Exercise objective: Filter the entries below, keeping only lines with the word "computer".

[Given data]

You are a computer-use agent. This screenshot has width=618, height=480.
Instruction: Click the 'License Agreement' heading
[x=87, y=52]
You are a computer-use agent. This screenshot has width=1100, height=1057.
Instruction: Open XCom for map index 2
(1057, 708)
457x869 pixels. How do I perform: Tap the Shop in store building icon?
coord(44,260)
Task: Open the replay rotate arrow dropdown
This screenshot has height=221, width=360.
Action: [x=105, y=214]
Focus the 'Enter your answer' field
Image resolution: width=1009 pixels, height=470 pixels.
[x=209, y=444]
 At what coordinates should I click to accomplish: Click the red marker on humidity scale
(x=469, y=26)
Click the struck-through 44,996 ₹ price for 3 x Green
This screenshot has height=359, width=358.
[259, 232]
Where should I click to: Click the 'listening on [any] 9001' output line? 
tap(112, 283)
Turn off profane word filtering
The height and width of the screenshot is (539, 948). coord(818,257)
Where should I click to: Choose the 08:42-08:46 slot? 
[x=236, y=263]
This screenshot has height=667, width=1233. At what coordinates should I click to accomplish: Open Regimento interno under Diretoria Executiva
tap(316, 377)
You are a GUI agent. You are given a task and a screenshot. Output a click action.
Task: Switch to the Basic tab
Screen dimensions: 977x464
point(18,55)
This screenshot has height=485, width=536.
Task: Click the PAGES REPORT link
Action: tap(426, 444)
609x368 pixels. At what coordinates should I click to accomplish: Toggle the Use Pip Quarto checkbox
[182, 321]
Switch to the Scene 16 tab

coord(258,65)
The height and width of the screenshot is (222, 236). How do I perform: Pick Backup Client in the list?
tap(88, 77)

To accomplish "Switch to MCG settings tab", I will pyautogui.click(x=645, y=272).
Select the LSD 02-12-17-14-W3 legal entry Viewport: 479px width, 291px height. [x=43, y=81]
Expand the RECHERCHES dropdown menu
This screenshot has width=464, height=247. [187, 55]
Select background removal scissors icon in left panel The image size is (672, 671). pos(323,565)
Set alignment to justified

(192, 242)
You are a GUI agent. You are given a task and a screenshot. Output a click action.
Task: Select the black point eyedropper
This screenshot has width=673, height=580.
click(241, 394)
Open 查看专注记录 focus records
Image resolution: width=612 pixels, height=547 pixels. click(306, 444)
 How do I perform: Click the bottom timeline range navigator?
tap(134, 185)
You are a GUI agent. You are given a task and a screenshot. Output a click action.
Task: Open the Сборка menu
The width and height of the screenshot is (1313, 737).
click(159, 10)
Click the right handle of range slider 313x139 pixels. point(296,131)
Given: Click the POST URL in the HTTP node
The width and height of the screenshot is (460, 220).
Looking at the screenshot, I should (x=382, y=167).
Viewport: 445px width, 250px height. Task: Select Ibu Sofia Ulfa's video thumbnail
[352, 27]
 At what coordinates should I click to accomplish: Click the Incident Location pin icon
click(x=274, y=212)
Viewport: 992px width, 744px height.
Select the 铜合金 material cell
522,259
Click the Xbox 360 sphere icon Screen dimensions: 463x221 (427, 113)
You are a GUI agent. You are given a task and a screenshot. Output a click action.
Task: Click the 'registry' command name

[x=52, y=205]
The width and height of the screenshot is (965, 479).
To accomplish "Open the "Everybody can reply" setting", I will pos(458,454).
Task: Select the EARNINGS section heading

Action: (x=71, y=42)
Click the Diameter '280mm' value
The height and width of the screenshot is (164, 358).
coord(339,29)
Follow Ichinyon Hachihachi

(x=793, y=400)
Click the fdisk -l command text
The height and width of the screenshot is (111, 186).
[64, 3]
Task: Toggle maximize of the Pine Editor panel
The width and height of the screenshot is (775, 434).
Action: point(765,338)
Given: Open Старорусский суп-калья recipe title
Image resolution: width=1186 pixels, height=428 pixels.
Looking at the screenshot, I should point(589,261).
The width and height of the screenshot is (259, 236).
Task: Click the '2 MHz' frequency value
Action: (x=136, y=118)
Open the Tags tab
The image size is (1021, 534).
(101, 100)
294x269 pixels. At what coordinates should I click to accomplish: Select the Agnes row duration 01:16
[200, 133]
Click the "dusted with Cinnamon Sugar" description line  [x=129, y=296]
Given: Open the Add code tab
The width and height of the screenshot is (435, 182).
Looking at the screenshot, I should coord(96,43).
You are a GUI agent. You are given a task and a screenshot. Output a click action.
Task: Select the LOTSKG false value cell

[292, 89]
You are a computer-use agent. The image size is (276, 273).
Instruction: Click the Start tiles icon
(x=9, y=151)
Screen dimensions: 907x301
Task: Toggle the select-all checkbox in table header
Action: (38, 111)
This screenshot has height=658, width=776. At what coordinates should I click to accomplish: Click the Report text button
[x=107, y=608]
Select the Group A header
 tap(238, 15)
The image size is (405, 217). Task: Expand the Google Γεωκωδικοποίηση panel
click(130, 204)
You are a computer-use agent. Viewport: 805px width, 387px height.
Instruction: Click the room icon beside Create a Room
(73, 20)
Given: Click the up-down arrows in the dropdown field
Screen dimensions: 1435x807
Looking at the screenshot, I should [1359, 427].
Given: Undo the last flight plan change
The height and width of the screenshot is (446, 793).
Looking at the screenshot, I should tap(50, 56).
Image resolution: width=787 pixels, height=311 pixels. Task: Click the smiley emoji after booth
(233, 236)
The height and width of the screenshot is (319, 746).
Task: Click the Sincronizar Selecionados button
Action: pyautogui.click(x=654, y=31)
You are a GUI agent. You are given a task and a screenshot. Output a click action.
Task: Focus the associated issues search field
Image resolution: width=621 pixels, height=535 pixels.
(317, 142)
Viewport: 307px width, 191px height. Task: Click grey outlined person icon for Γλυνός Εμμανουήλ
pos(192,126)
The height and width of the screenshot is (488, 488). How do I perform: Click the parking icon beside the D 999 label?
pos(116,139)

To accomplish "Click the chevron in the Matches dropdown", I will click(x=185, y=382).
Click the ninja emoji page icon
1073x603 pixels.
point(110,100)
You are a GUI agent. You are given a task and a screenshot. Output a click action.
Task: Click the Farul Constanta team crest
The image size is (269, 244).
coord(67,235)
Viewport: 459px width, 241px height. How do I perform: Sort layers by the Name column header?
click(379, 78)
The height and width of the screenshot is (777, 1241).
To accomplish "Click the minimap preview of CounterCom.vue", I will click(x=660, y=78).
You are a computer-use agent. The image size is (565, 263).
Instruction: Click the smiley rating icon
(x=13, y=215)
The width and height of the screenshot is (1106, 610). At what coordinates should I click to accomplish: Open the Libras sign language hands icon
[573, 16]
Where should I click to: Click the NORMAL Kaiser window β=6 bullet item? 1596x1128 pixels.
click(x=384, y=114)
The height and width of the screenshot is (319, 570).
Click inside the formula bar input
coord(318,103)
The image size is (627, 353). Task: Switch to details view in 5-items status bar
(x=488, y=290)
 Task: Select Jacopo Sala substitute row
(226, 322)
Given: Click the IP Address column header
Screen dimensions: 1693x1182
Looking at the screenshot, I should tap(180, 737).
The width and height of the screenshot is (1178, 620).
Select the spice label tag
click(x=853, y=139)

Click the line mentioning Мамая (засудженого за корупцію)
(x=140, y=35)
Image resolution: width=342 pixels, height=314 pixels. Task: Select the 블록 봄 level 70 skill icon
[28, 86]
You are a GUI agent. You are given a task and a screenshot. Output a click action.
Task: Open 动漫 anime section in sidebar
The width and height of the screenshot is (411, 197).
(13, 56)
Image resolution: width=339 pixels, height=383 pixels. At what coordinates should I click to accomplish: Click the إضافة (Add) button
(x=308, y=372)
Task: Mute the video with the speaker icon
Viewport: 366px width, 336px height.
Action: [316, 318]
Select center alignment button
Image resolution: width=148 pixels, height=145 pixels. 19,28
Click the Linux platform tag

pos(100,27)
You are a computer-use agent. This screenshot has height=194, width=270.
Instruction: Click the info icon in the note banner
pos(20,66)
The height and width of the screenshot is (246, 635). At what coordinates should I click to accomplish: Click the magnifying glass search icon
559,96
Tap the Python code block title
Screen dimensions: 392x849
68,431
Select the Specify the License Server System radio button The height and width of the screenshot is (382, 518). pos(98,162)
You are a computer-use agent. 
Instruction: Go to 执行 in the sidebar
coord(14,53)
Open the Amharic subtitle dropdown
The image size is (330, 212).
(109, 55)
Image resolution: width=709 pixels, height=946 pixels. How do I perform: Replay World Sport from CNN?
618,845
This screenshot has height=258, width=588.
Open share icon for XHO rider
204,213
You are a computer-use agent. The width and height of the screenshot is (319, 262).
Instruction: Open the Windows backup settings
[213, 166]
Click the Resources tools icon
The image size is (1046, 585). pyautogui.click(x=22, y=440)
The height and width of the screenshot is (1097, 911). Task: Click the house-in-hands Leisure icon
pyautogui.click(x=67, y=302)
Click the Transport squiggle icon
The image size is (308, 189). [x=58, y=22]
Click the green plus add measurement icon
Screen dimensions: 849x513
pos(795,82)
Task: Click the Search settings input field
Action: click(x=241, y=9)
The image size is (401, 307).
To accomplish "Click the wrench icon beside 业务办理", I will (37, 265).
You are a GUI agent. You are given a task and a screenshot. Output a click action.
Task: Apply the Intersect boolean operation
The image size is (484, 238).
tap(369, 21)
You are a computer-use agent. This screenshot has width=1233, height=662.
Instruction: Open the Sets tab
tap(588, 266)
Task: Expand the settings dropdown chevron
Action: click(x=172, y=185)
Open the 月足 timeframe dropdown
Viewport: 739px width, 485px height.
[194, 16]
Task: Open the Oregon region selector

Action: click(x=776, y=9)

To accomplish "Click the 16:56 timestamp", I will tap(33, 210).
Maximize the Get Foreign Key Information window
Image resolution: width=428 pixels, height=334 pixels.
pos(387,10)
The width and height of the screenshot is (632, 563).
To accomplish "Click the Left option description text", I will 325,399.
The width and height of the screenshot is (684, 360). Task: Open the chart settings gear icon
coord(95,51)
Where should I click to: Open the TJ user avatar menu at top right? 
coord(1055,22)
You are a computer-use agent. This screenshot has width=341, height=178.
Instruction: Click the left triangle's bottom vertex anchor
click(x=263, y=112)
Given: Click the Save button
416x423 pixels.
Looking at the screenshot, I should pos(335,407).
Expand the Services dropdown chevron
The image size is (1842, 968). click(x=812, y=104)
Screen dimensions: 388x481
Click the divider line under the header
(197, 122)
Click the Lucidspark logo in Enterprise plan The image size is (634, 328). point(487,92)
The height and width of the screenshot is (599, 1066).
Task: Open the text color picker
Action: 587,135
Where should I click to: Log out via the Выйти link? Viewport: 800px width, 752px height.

[/Given data]

Answer to this problem:
You are a computer-use agent. This screenshot has width=618, height=480.
You are a computer-use agent. This screenshot has width=1100, height=1057.
You are a computer-use agent. The image size is (276, 273).
You are a computer-use agent. Viewport: 805px width, 387px height.
You are a computer-use agent. The image size is (565, 263).
You are a computer-use agent. This screenshot has height=194, width=270.
You are a computer-use agent. 
You are a computer-use agent. The width and height of the screenshot is (319, 262).
You are a computer-use agent. This screenshot has width=1233, height=662.
You are a computer-use agent. This screenshot has width=341, height=178.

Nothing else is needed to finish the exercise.